Love isn’t designed to work like that.
But it also doesn’t mean we have to feel every bit of hell in our bones, alone. If we have their heart, we should allow ourselves to fuel from the acceptance they channel. Believe in the burning sincerity set in their eyes when they say they are there for us. Feel the warmth of their patience and use that to find strength to outgrow and emerge from the withered parts of ourselves.
They may not be the answer to every question we ask at 3am while we lay breathless, trying to silence our muted sobs; they can be the subtle push we need to achieve that version of us we always envisioned. The bright reflection we see on our good days.
Because if our fragmented parts are ever truly embraced by those people we love, they’ll understand how much we need no saving. They’ll see how we, too, can be our own heroes. That instead of pushing us out of the dark or paving the way for us, they’d rather walk with us as we try and find our way. We’ll have them by our side, sustaining us, as we wander on that seemingly endless desolate road, no matter the length and distance they ought to stride with us. We’ll feel them rooting for us without the insistence of being the lifeline we must grasp on to for air, or the overestimation that they are the medication to the sickness we wish we didn’t have.
That way, when we win, when we finally find that route ours to take, we’ll know every inch of that victory is ours.

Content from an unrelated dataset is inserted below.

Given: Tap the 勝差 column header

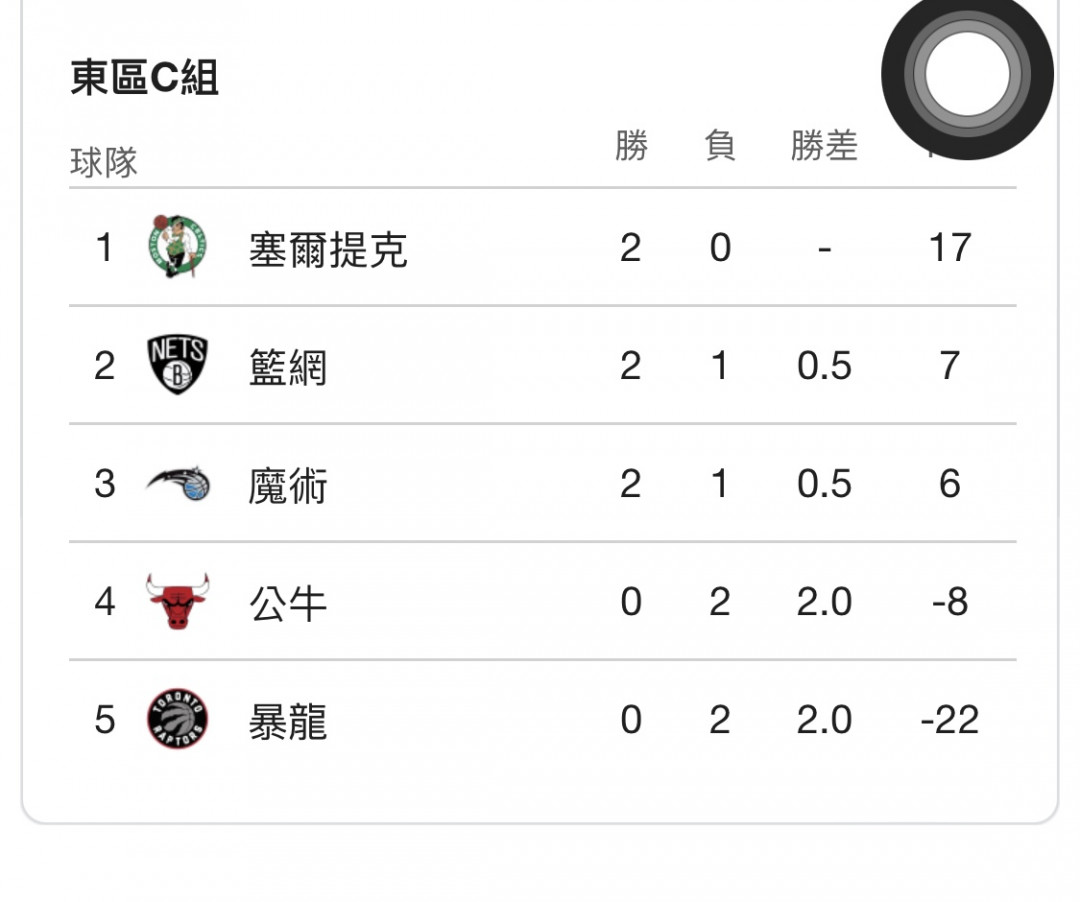Looking at the screenshot, I should 824,145.
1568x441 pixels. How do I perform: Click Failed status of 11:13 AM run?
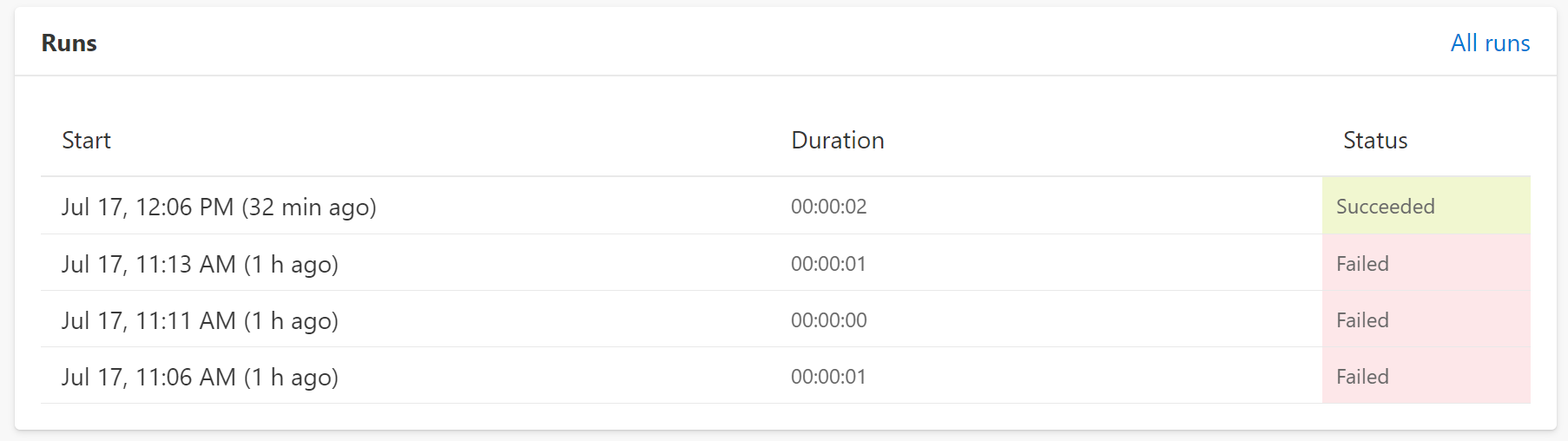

It’s okay to ask for help. We don’t have to deprive ourselves of the support they offer, but we shouldn’t cross the line at the extent of relying too much. Acknowledge the light they ignite in our abyss; but let us not depend our lives on that light because we might absorb every drop of it all — until nothing is left for them. Until the soul you labeled as your hero/heroine is engulfed by their own dusk because they are consumed, emptied.
Until you both try to keep making another light, but instead of creating a spark, you end up burning each other, seared and feeling unloved. Until nothing’s left in that darkness but to give up. Until you both accept defeat, and feel the shattering pieces of yourselves, lost in trying so hard.
Accepting help means replicating the fire in someone else’s light and not taking it away from them. There’s room for us to save ourselves without using other souls as bait. Heal, without destroying the hands that held our wounds as if they were the most beautiful part of our body, because they understood that’s where we were at our realest.
Replicate their light, but let’s not own it as if they were ours. Let’s learn to make our own fire, even if it means resemblance, that way when they leave, which I hope not, we can still shine on our own. That way, we’ll never find ourselves lost again. That way we don’t end up collecting those pieces of ourselves laying scattered and disintegrated, like the ones they’ve seen when they came along.